## Orientação:
Formate como lista numerada as linhas das entradas, começando pela linha que contém "Image resolution: width=1456", incluída, e indo até o fim das entradas, sem as linhas em branco. Omita as imagens na resposta.
= = = = = = =
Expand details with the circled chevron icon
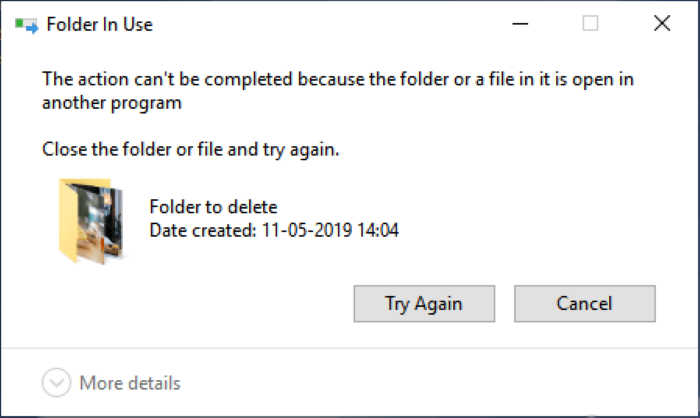This screenshot has height=418, width=700. [x=57, y=383]
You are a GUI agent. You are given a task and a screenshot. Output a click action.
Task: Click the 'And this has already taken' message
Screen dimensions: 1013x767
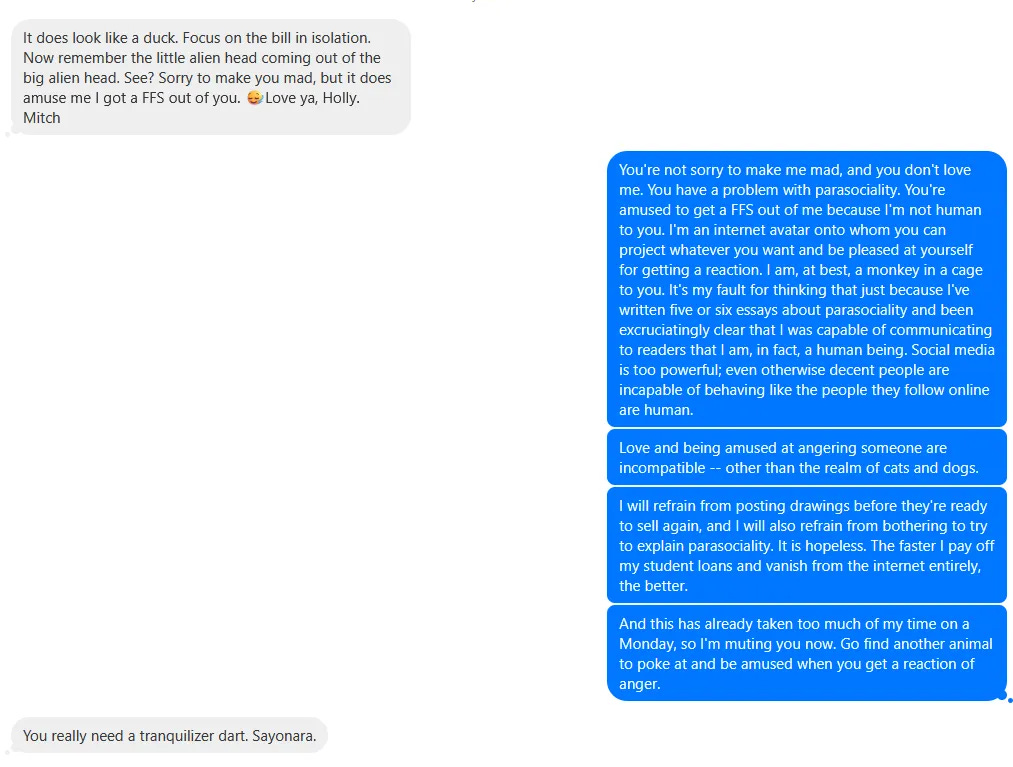806,653
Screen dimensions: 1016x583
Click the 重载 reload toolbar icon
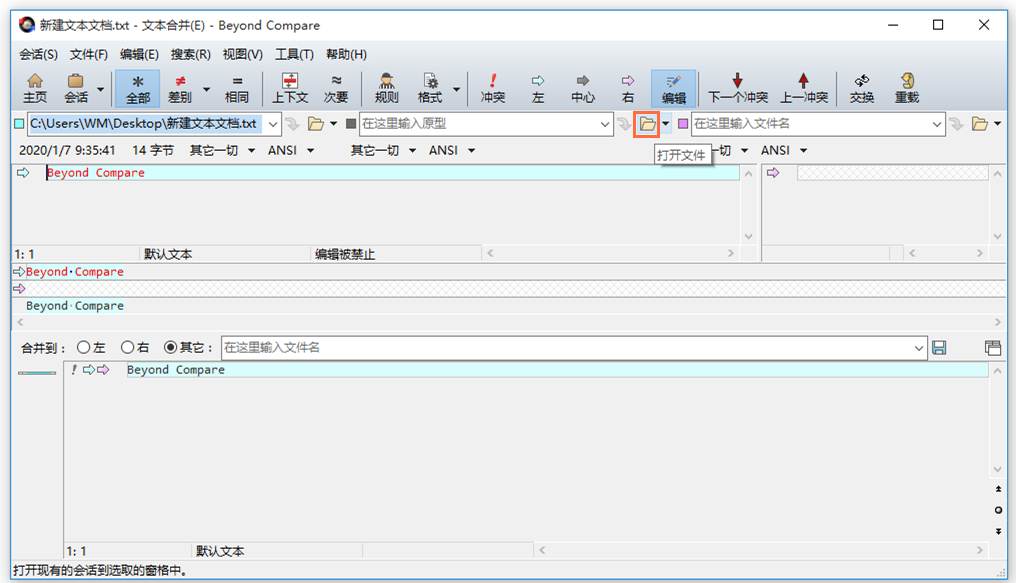[x=907, y=88]
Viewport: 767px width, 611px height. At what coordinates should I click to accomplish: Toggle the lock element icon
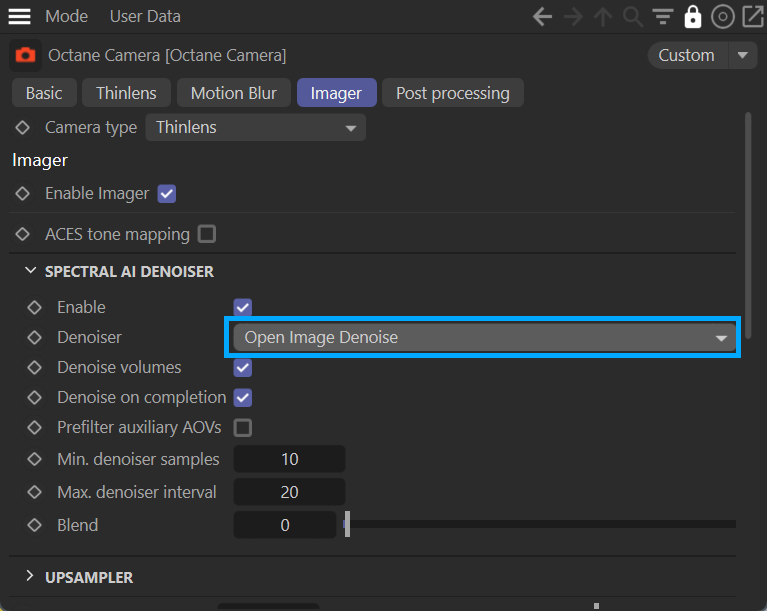point(692,17)
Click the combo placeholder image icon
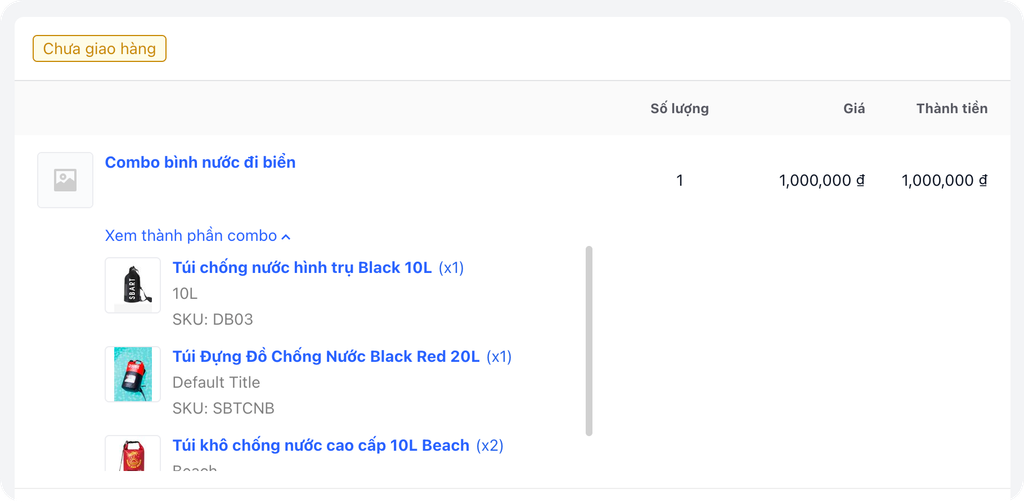Viewport: 1024px width, 502px height. [x=65, y=180]
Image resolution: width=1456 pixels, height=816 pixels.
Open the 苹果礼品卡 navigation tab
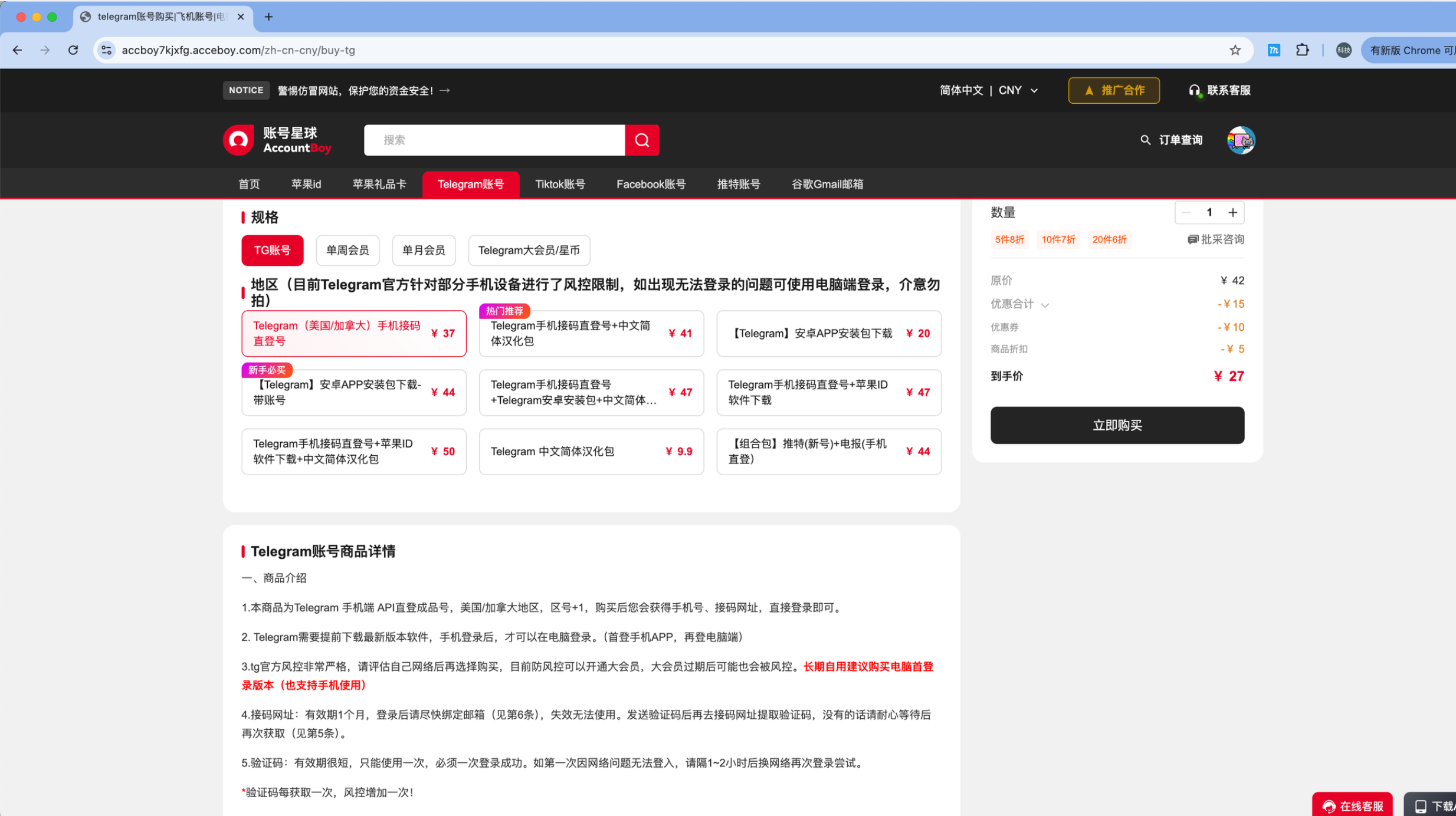tap(379, 185)
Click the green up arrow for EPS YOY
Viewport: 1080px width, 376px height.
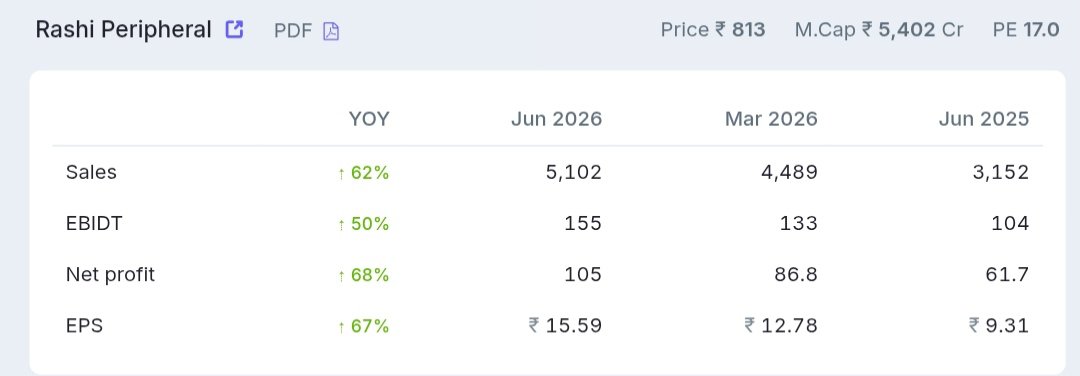pos(341,327)
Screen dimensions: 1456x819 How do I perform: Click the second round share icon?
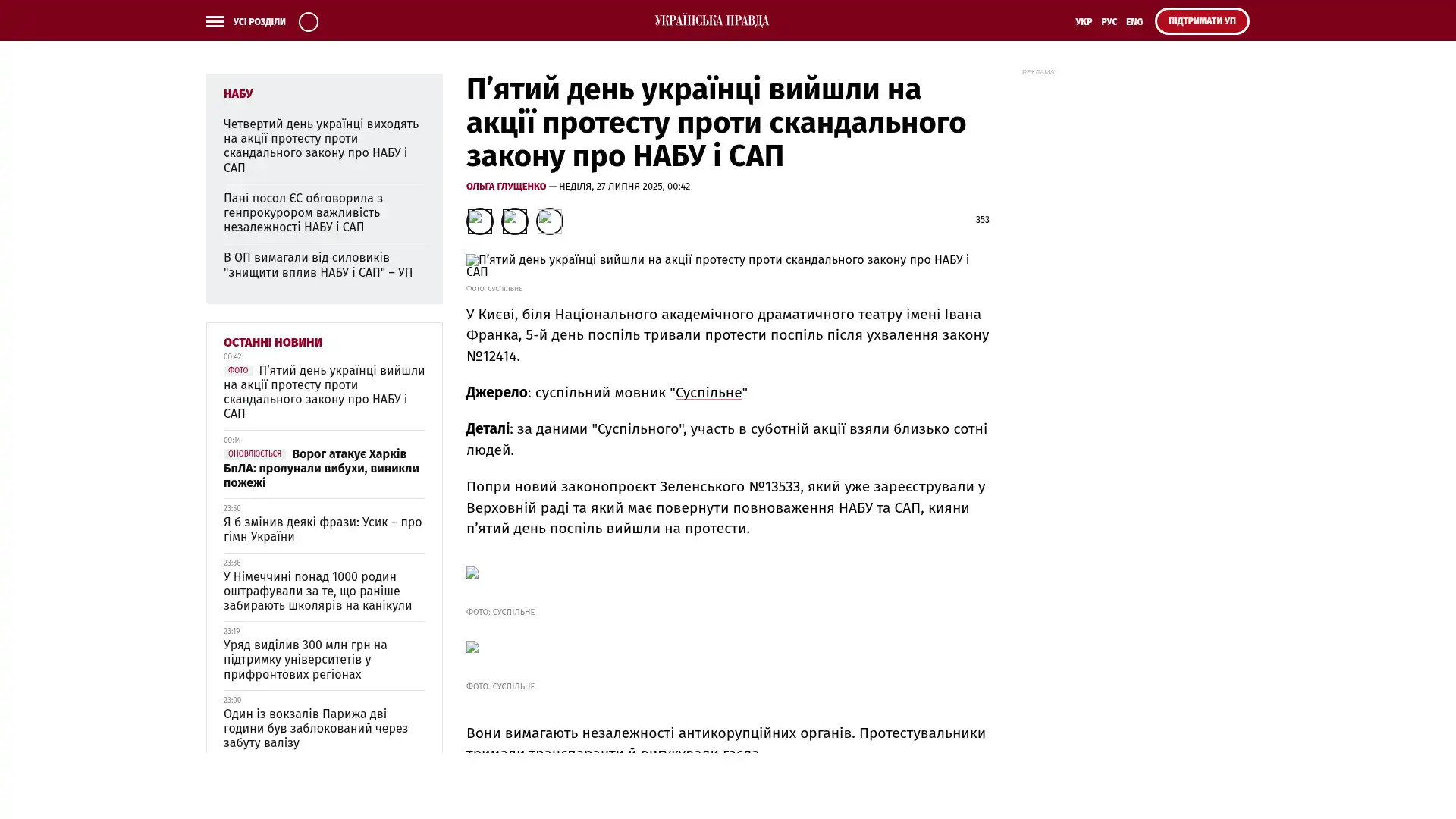(514, 221)
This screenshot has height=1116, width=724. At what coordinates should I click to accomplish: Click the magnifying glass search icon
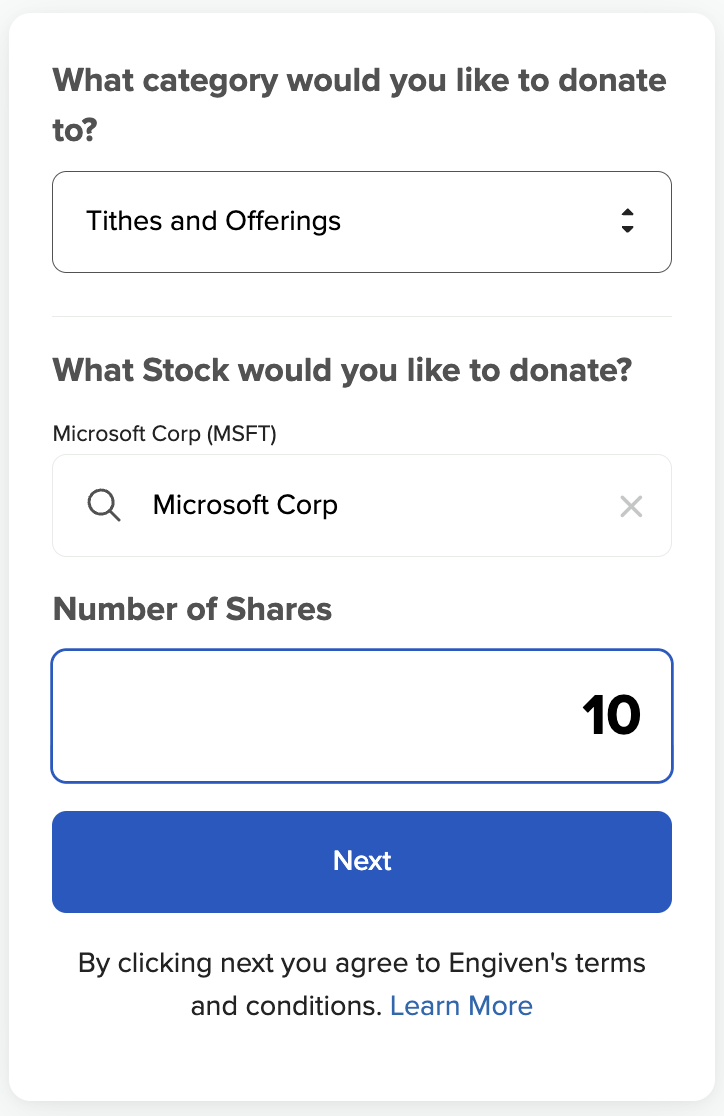(104, 506)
= = = = = = =
## Resposta da tarefa:
1. Image resolution: width=1456 pixels, height=816 pixels.
2. Open the 苹果礼品卡 navigation tab
3. tap(379, 185)
4. Click the green up arrow for EPS YOY
5. Viewport: 1080px width, 376px height.
6. pos(341,327)
7. Screen dimensions: 1456x819 How do I perform: Click the second round share icon?
8. (514, 221)
9. This screenshot has height=1116, width=724. At what coordinates should I click to accomplish: Click the magnifying glass search icon
10. (104, 506)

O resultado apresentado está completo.